Four other apps later, I finally got on Tinder. Why the heck not? All the cool kids are on it, right?


And for a while, I had a blast. I had five conversations going. I swiped left on too many couples. I thought I’d get creative and link to unicorns-r-us.com before they got their feelings hurt trying to match with me. I educated someone about the whole non-binary thing. I had a brilliantly-worded explanation on how exactly I practiced polyamory and what I was looking for.


Within hours I was Error 40303‘d: banned. At first, I couldn’t fathom as to why I was banned! I’m cute! I was polite! I was upfront with my polyamory! Did I annoy too many Unicorn Hunters by not being so easy? Were people so hooked on serial monogamy that I was mass reported for being a non-mono hussy? Did I not send enough peach emojis? Did my Safe For Work muffin joke really not go over well?

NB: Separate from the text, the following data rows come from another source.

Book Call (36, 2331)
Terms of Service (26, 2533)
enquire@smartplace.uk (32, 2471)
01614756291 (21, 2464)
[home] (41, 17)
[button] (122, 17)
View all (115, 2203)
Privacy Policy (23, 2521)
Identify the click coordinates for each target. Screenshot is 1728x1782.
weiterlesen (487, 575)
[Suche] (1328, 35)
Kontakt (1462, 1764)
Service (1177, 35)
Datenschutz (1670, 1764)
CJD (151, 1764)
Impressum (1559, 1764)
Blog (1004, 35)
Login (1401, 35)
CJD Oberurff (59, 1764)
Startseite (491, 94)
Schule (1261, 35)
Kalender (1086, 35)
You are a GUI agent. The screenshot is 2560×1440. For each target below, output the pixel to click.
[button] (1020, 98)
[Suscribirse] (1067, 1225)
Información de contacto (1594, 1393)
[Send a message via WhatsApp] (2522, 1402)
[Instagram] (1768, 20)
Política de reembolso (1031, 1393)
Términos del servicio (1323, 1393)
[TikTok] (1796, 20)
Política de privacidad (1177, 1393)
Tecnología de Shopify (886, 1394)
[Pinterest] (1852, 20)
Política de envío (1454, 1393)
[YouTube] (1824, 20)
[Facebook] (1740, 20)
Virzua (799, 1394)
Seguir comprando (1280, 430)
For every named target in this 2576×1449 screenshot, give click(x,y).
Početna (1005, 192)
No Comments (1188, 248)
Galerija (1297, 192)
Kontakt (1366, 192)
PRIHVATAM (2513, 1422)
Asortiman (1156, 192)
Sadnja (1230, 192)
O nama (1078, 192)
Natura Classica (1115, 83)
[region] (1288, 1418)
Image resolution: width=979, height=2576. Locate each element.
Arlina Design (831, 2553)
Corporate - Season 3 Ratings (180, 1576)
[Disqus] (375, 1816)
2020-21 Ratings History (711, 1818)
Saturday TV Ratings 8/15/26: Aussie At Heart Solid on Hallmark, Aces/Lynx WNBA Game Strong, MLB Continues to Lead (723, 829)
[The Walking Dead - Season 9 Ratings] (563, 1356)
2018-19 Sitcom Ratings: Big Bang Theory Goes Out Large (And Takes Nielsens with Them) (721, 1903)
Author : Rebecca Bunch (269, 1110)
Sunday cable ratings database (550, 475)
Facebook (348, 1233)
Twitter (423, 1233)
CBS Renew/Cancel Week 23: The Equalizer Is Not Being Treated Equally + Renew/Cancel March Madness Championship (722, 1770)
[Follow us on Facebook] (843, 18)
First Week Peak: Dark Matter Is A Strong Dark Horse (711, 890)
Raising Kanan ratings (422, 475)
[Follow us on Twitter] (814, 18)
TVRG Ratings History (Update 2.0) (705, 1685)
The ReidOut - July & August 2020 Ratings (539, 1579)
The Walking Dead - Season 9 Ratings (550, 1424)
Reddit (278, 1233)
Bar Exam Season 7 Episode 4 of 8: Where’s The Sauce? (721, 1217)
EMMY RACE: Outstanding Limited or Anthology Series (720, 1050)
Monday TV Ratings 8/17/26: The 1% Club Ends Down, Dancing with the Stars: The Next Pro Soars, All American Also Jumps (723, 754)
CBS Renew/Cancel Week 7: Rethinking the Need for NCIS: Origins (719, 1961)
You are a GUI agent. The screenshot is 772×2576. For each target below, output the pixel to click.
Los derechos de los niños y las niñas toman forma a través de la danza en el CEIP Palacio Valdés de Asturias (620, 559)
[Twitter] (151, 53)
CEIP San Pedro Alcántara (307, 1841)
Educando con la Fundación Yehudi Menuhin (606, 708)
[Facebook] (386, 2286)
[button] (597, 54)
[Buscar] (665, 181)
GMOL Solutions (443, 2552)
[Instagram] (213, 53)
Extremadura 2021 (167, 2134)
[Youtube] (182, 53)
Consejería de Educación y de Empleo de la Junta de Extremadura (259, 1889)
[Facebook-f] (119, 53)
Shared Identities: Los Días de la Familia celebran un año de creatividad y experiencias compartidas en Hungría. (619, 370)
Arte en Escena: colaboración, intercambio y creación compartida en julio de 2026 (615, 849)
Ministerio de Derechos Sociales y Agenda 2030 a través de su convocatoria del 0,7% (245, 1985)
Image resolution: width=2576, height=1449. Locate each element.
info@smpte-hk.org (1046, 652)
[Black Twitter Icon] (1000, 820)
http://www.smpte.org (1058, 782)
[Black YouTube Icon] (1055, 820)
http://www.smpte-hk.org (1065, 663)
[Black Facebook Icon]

No, I just forgot that spam was not allowed and any “.com” addresses on your profile is considered as such!


OKCupid has utterly spoiled me. (I have not one, but three links explaining why a certain subset of non-monogamy grinds my gears. But that is a whole other post.)


I was fine for a few days, even though I put in a lot of work into my profile, and I left my five conversations forever orphaned. I’m too slow on moving the conversation to other platforms, so unless they recognize me elsewhere I’ll never know how they would’ve meshed with me.


Then FOMO hit me. FOMO is “Fear of Missing Out,” because of what I said earlier: all the cool kids are on Tinder! Who am I not hooking up with or having a coffee date with or bonding over Mario Kart with right now because I’m not on Tinder?! I swear, I was fine, until my friend came across Someone We Are Mutually Interested In who seems super fucking cool and they sent a Super Like and that’s it, I’ve had it, let me back in!


So, in short, I ban evaded. And I will tell you that I did my homework only after the fact– while I did manage to get back on, there were indicators that I was suffering a worse fate: The Shadowban. No one can see you or your likes. Messages mysteriously don’t send. You don’t get the shiny gold circle thing going on. And it’s likely you’re on borrowed time before you’re just banned again if you didn’t jump through all the hoops to make sure Tinder servers didn’t recognize you.


And that included obtaining a new phone.


That was when I looked up from my old budget phone after three hours of Googling ban workarounds and browsing a certain subreddit dedicated to having the best profiles and more ban workarounds and deep analysis of how it all works and “why am I getting ugly chicks?” and I thought


What the hell am I doing?


In my moment of clarity, I realized I was doing the meatspace equivalent to “trying too hard.” I was caring way too damn much about a dating app. Especially for an app I only used until very recently. I got caught up in the swiping game, spending hours on this issue when I could have been doing literally anything else.


Like going back to bed.


Or playing Minecraft.


I’m taking this experience as my cue to go chill out. I was fine without it before and gosh darn it, people like me! I’ll just run into them at my favorite bar. We are not going to mention the five other apps still on my phone.


I deleted my second account and uninstalled the app. There’s a whole moral here about unplugging and Swipe Culture but whatever, I was invited to the cookout anyway.


All the cool kids are also elsewhere.